--- Excerto do documento ---

Novas Histórias do Tempo da Velha Escola (CCXXIV)

Araguapaz, 20 de setembro de 2040

No Portugal dos primeiros dias do “regresso às aulas”, desgovernantes preocupavam-se com as concentrações no Santuário de Fátima. O “13 de outubro” aproximava-se e eles depositavam, “toda a confiança na organização do Santuário” – a divina providência iria proteger os peregrinos, ou não fosse Fátima uma terra milagreira… Sobre outras aglomerações, como as que aconteciam nas portas das escolas, os desgovernantes diziam “estar a procurar as melhores soluções” e que o uso da máscara era, em si mesmo, uma das soluções:

“Foi-nos dito que a máscara é mais benéfica do que prejudicial para as crianças, ainda que possa afetar-lhes o desenvolvimento por não poderem reconhecer expressões faciais” (sic).

O “regresso às aulas” decorria entre o absurdo e o ridículo. O achismo assumia a sua máxima expressão. Sabia-se que dois terços dos jovens eram assintomáticos, que qualquer um poderia ir “doente para a escola” sem que a escola os pudesse detectar, mas o negacionismo prevalecia sobre o bom senso:

“Pedimos às escolas para que haja ventilação natural e para que ninguém vá doente para a escola” (sic).

Como comentava uma articulista, “havia escolas para todos os gostos, do mais hipocondríaco ao mais descontraído”: a escola que desinfetava; a escola que recomendava distanciamento e mãos lavadas; e a escola que não permitia que os alunos nela fizessem refeições.

--- Extrato de dados ---

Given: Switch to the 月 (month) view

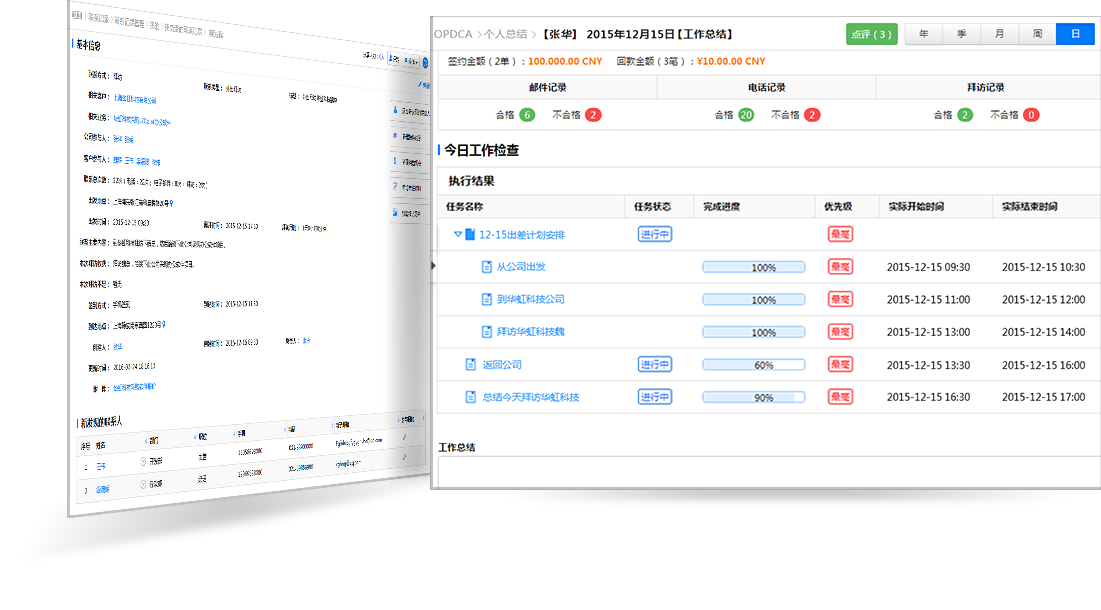Looking at the screenshot, I should click(1000, 34).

---

[Enunciado da tarefa]
Por favor, escreva a continuação da crónica sobre o regresso às aulas em Portugal, a começar depois da última frase apresentada.

[Resposta]
A alegria invadia os prédios das escolas no reencontro de amigos. Mas os amigos poderiam matar saudades em qualquer lugar, poderiam aprender em outro lugar, sem necessidade de um aparato aparentemente protetor.

O confinamento passava da sala de estar para a sala de aula: nas “aulas de reforço”, sob pretexto de uma ilusória “recuperação de atrasos”; nas “aulas sem intervalo”, que eram doses duplas de tédio; e em vãs tentativas de “recuperar aprendizagens” – “reforço, intervalo, recuperação, aula”, tralha pedagógica típica das pandemias dos século XIX e XX, mas em plena pandemia do século XXI. A hegemônica escola instrucionista, para além de estar fora da lei, carecia de explicação científica. Desde há mais de um século, nenhuma proposta teórica credível suportava o burocrático complexo.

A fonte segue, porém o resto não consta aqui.